Fibroblast-derived PI16 enhances tumor immune-suppressive microenvironment via inducing Tregs differentiation.

Abstract

Purpose: Esophageal squamous cell carcinoma (ESCC) is aggressive with a poor prognosis. The tumor microenvironment (TME) significantly affects tumor progression and therapy resistance. Previous work has shown that fibroblasts in metastatic lymph nodes can confer cisplatin resistance to ESCC cells via PI16 (peptidase inhibitor 16). This study investigates the role of fibroblast-derived PI16 in the ESCC TME.

Methods: Public single-cell RNA sequencing (scRNA-seq) data for ESCC were analyzed. A cell co-culture assay was performed to evaluate regulatory T cells (Tregs) differentiation from naïve CD4⁺ T cells. Immunoprecipitation and mass spectrometry examined PI16's mechanism in Treg differentiation. In vitro and in vivo assays were conducted to explore fibroblast-derived PI16's function. Additionally, multiplex fluorescent immunohistochemistry (mfIHC) was performed.

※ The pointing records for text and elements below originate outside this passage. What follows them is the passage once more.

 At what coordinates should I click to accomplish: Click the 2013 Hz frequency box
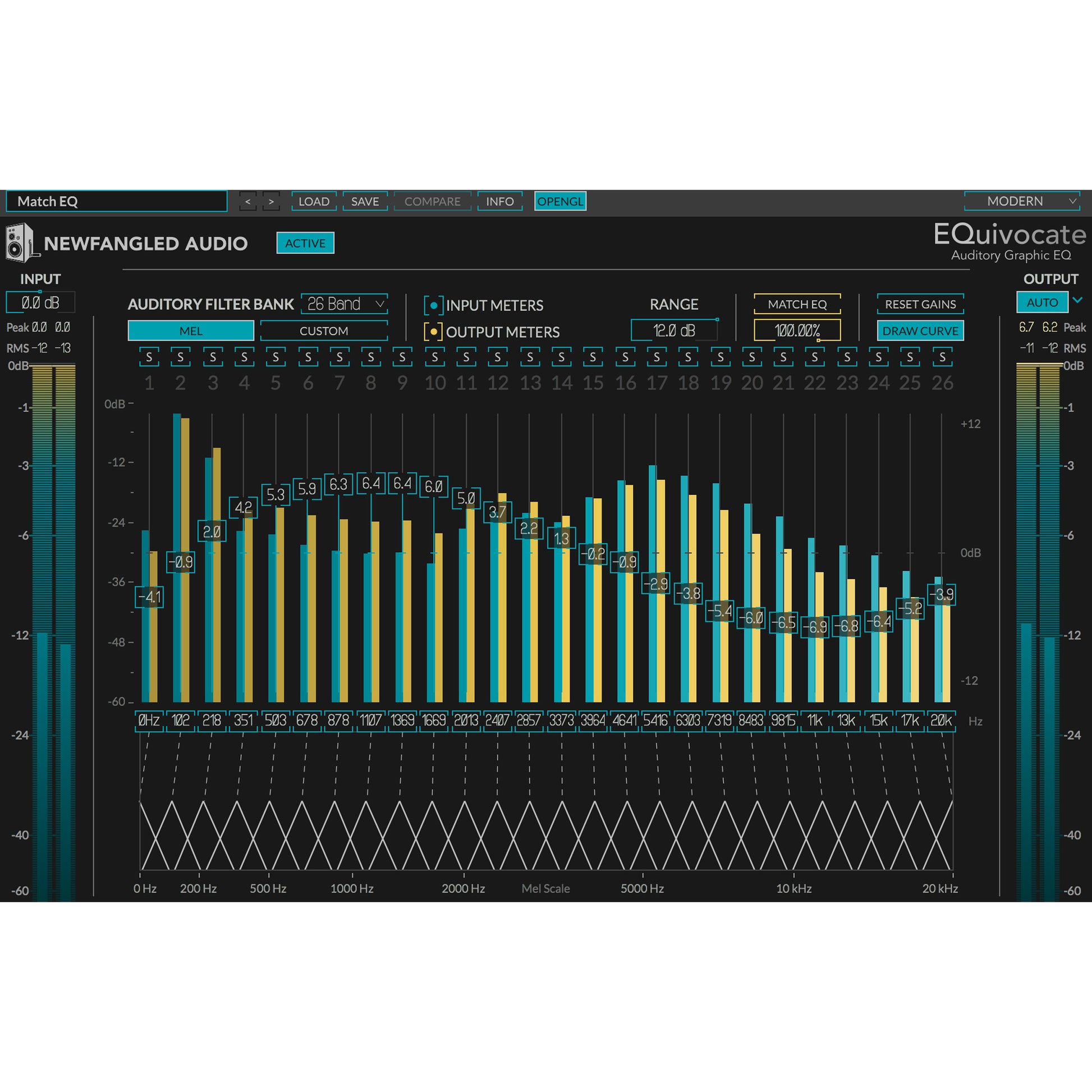(466, 721)
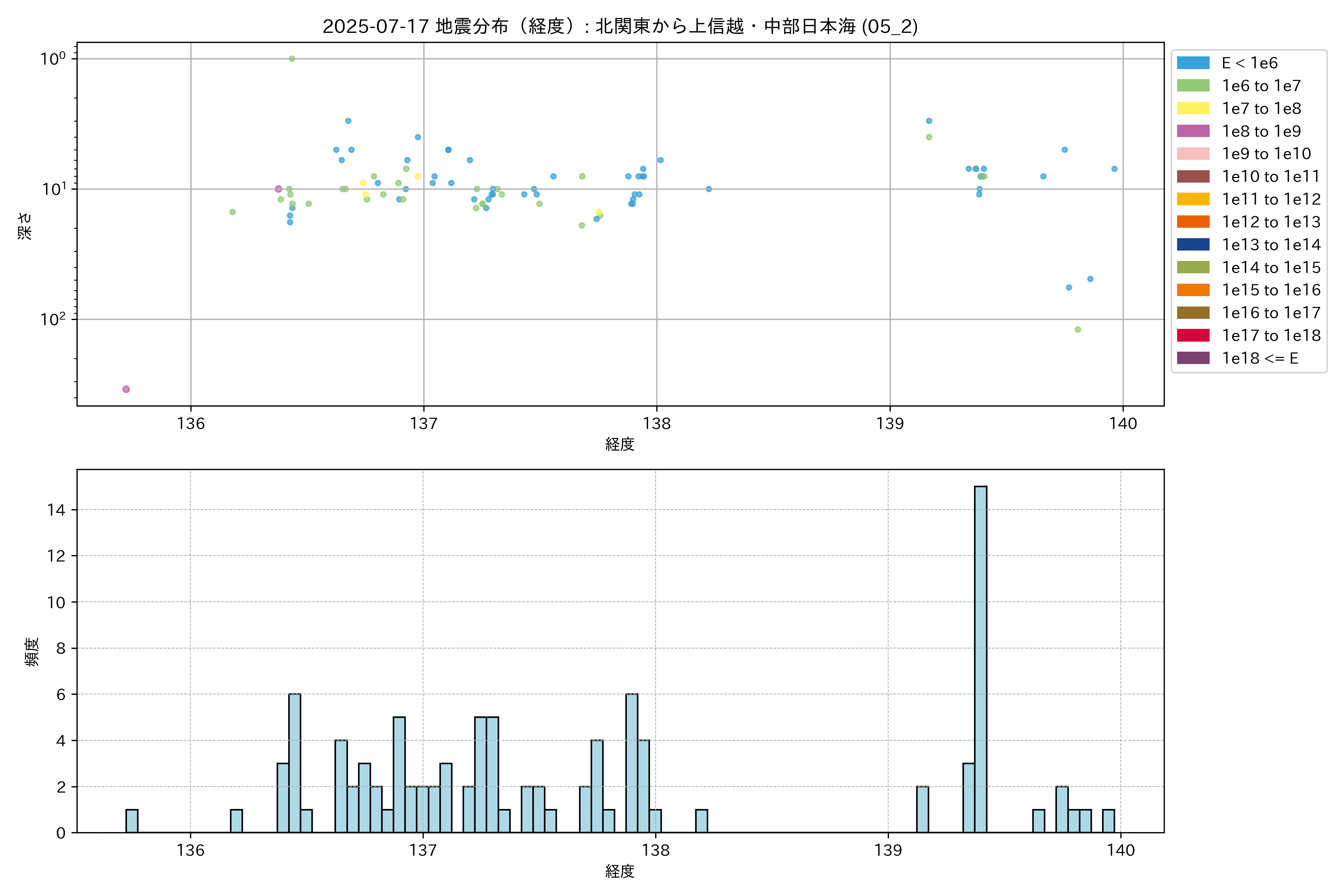The image size is (1344, 896).
Task: Click the chart title text at the top
Action: pyautogui.click(x=620, y=26)
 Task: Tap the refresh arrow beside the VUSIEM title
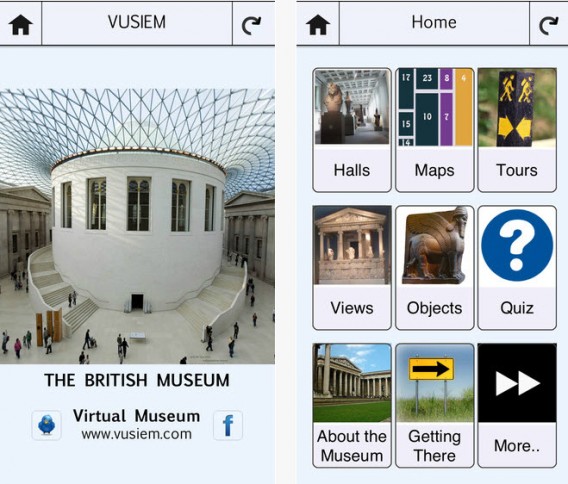point(251,25)
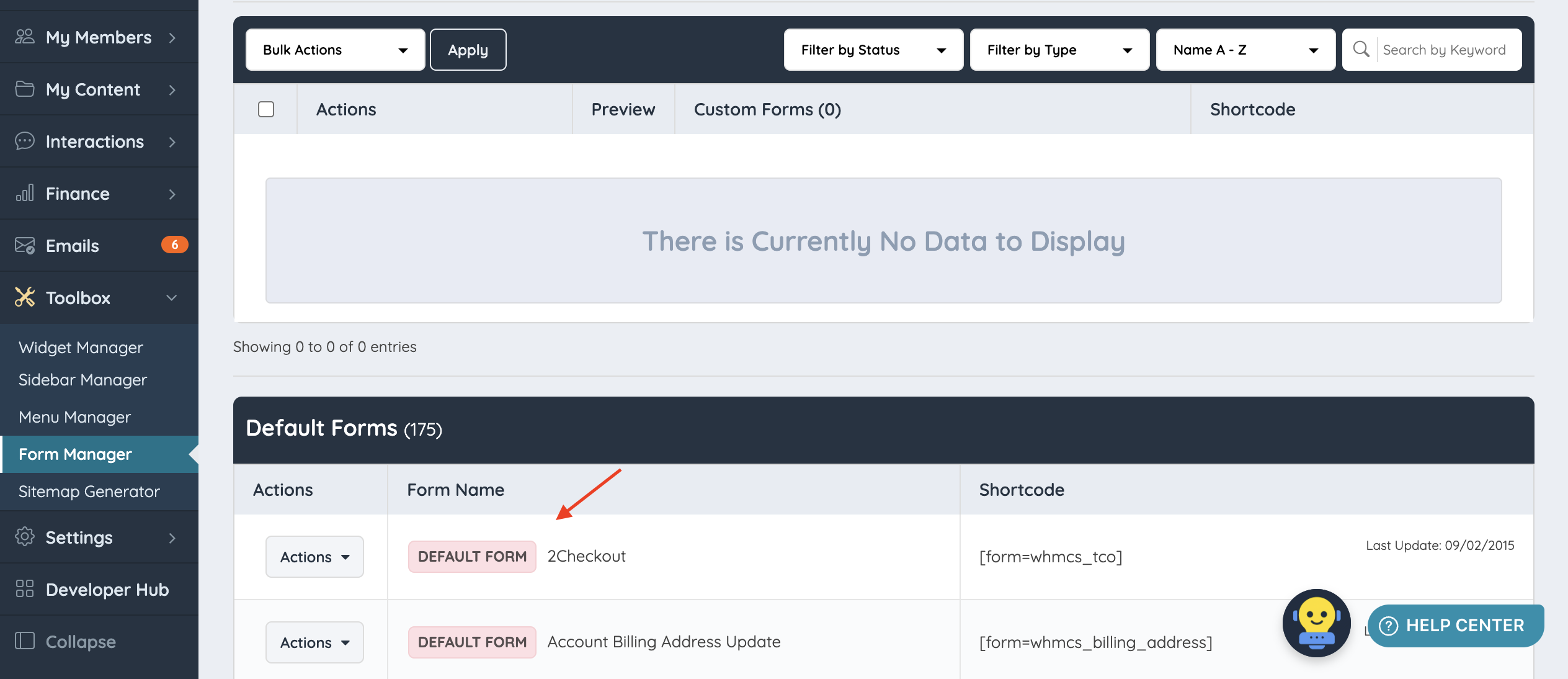Open the HELP CENTER button
The width and height of the screenshot is (1568, 679).
(1455, 625)
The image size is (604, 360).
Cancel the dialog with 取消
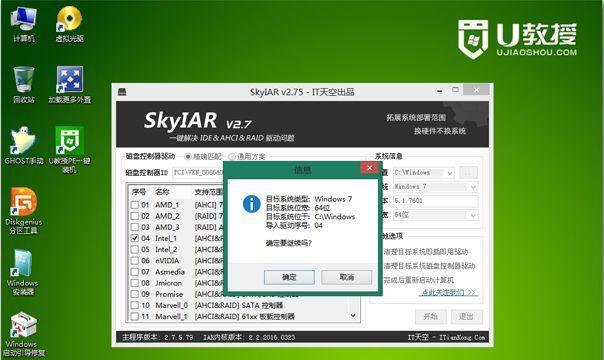pos(347,277)
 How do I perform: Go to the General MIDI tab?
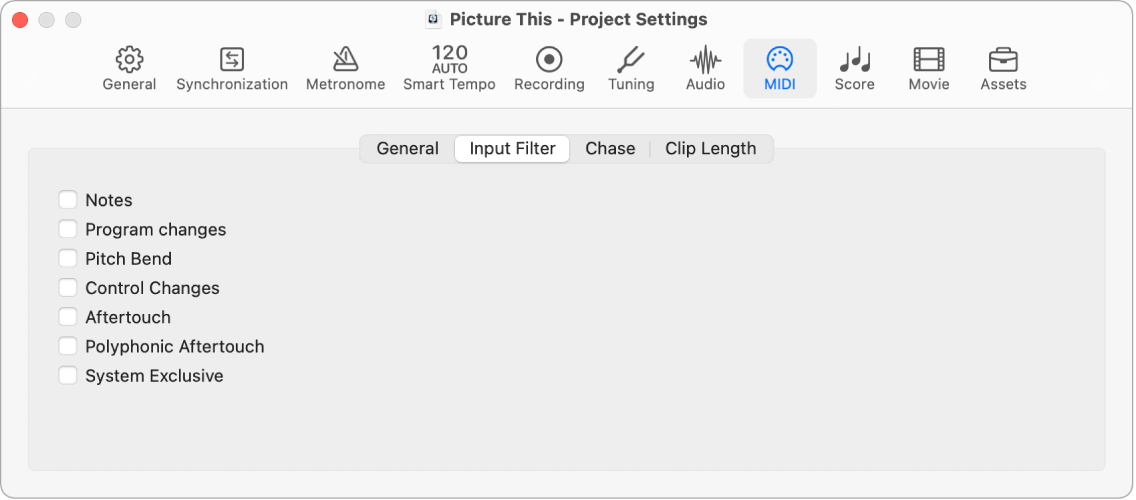click(407, 149)
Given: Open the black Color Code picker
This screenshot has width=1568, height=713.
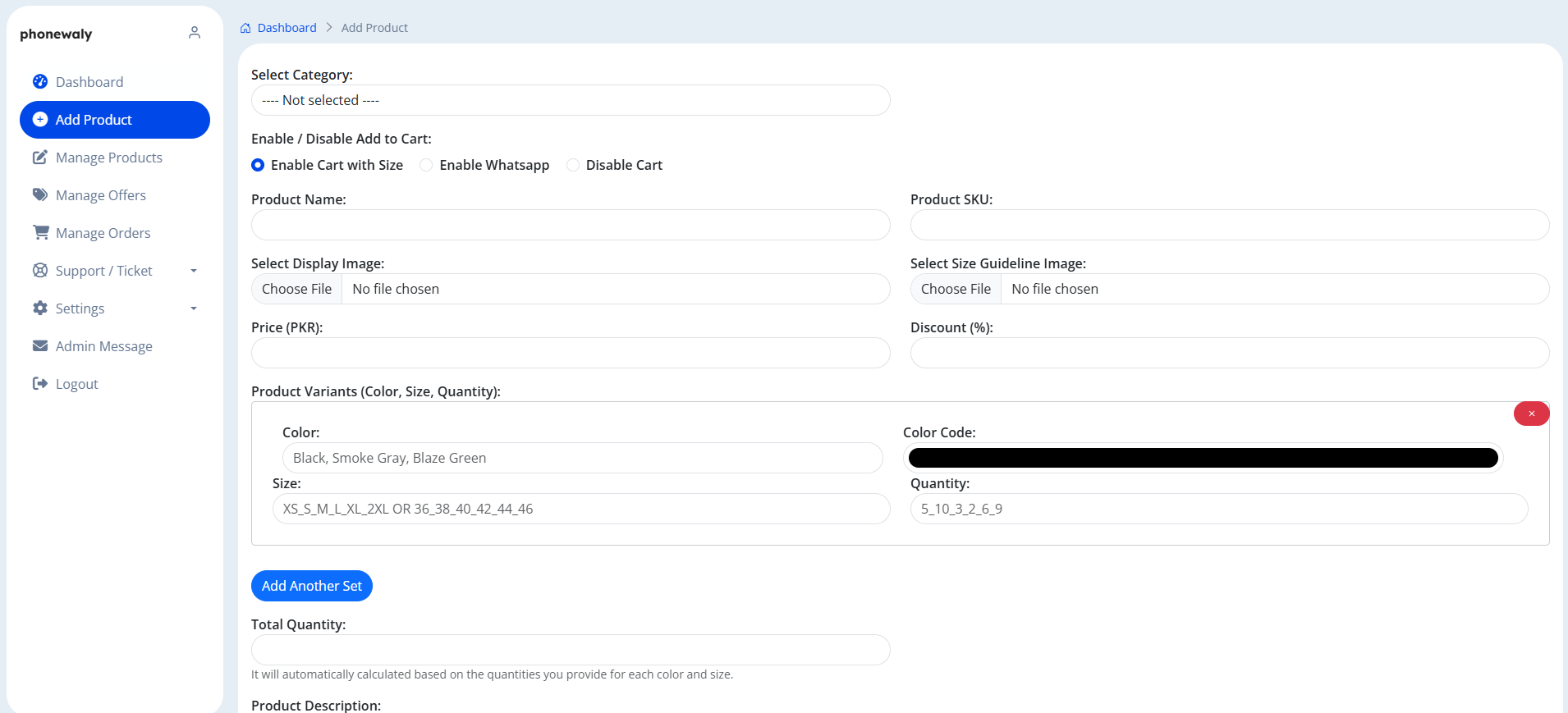Looking at the screenshot, I should pyautogui.click(x=1203, y=458).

Results: Analyses of the scRNA-seq dataset (GSE203115) reveal that fibroblasts can be classified into PI16 ⁺ and PI16^- subclusters based on PI16 expression levels. PI16 induces Treg differentiation from naïve CD4⁺ T cells through a DOCK2-dependent mechanism. Treatment with a DOCK2 inhibitor significantly inhibits PI16-induced Treg differentiation and increases Teff cell infiltration in vivo. Moreover, upregulation of PI16 in the tumor stroma is associated with poorer long-term survival outcomes in patients with ESCC.

Conclusions: PI16⁺ fibroblasts promote the differentiation of Tregs from naïve CD4⁺ T cells through interaction with DOCK2. Upregulation of PI16 in the tumor stroma is associated with poorer long-term survival outcomes in patients with ESCC. Given the accumulating evidence on the therapeutic impact of targeting the TME, PI16⁺ fibroblasts emerge as a promising novel therapeutic target to overcome tumor immune suppression.